--- start of THE INPUT ---

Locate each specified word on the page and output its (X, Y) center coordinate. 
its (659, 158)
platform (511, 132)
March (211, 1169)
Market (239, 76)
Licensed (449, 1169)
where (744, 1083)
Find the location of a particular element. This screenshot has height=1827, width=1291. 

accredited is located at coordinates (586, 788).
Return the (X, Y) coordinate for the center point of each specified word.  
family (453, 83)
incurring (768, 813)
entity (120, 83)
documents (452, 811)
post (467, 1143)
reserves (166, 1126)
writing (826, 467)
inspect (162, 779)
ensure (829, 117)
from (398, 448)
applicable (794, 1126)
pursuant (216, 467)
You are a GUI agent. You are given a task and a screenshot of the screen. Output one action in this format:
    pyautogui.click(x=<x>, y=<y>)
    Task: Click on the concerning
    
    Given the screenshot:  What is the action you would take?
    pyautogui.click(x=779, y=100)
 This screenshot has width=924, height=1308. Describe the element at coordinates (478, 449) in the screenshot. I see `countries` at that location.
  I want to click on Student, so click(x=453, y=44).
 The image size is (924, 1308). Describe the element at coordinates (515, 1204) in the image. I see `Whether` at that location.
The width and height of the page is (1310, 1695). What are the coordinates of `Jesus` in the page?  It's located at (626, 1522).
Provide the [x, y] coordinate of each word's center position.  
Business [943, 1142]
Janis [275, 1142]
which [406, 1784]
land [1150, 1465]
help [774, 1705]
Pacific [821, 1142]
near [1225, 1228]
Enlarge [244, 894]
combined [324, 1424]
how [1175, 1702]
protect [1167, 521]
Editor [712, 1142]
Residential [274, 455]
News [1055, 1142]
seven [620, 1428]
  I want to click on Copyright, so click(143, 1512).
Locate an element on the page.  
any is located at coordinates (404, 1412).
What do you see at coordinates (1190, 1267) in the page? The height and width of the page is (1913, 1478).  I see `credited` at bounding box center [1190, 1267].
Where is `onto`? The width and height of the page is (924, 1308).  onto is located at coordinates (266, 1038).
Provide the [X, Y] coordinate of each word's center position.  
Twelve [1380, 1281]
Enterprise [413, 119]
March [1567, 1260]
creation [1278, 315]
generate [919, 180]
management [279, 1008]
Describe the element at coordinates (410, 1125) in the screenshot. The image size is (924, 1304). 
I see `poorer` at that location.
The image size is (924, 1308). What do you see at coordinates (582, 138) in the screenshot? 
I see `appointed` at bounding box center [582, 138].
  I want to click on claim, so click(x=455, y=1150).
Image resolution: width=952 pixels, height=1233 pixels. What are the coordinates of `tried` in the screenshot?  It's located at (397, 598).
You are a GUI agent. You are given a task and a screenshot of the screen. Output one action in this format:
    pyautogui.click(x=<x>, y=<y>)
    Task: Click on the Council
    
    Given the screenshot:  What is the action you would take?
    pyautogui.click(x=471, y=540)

--- end of THE INPUT ---

Count the lines above that contain the string "pyautogui", matching case exactly. Give only the number.

4